10 Cost Optimisation Opportunities I Find in Every Well-Architected Review

Last month, I worked with a startup spending $4,200/month on AWS. By the end of our 2-week review, I’d identified $1,680/month in saving 40% of their bill without touching performance or reliability.

The crazy part? None of these optimisations required sophisticated engineering. They were all straightforward configuration changes, rightsizing decisions, and removing waste.

After conducting dozens of Well-Architected Reviews, I keep seeing the same patterns. This guide covers the 10 most common ways startups overspend, how to spot them in your environment, and step-by-step fixes.

Before We Start: The Cost Optimisation Mindset

Cost optimisation is NOT:

Choosing the cheapest option regardless of impact
Sacrificing reliability or performance to save $50/month
A one-time exercise

Cost optimisation IS:

Using the right resources for your workload
Removing waste (unused resources, inefficient configurations)
Ongoing practice (review quarterly)

Every optimisation in this guide maintains or improves your infrastructure while reducing costs.

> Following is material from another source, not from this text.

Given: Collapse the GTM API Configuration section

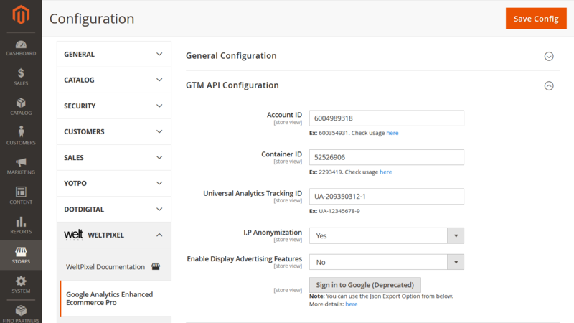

Opportunity #1: Unused or Underutilised EC2 Instances

What I Usually Find

Typical scenario:

5 EC2 instances running 24/7
2 of them have <5% average CPU utilisation over 30 days
1 is completely stopped but still has attached EBS volumes

How it happens:

Someone spins up an instance for testing
Forgets to terminate it after testing
Instance runs for 6 months, costing $15-60/month

How to Identify

# List all running instances with CPU utilization
aws ec2 describe-instances \
  --filters "Name=instance-state-name,Values=running" \
  --query 'Reservations[*].Instances[*].[InstanceId,InstanceType,Tags[?Key==`Name`].Value|[0]]' \
  --output table

# Check CloudWatch for CPU utilization (last 30 days)
for instance in $(aws ec2 describe-instances --query 'Reservations[*].Instances[*].InstanceId' --output text); do
  avg_cpu=$(aws cloudwatch get-metric-statistics \
    --namespace AWS/EC2 \
    --metric-name CPUUtilization \
    --dimensions Name=InstanceId,Value=$instance \
    --start-time $(date -u -d '30 days ago' +%Y-%m-%dT%H:%M:%S) \
    --end-time $(date -u +%Y-%m-%dT%H:%M:%S) \
    --period 2592000 \
    --statistics Average \
    --query 'Datapoints[0].Average' \
    --output text)

  echo "$instance: Average CPU = $avg_cpu%"
done

How to Fix

For unused instances (stopped or <5% CPU for 30 days):

# Terminate unused instance
aws ec2 terminate-instances --instance-ids i-1234567890abcdef0

# Delete associated EBS volumes (billed even when instance is stopped)
aws ec2 delete-volume --volume-id vol-123456

For underutilised instances (5-20% CPU consistently):

Rightsize to smaller instance type
Example: t3.large (2 vCPU, 8GB) → t3.medium (2 vCPU, 4GB) saves $30/month

# Resize instance (requires stop/start)
aws ec2 stop-instances --instance-ids i-1234567890abcdef0
aws ec2 modify-instance-attribute --instance-id i-1234567890abcdef0 --instance-type t3.medium
aws ec2 start-instances --instance-ids i-1234567890abcdef0

Typical savings: $200-800/month (depending on instance count and types)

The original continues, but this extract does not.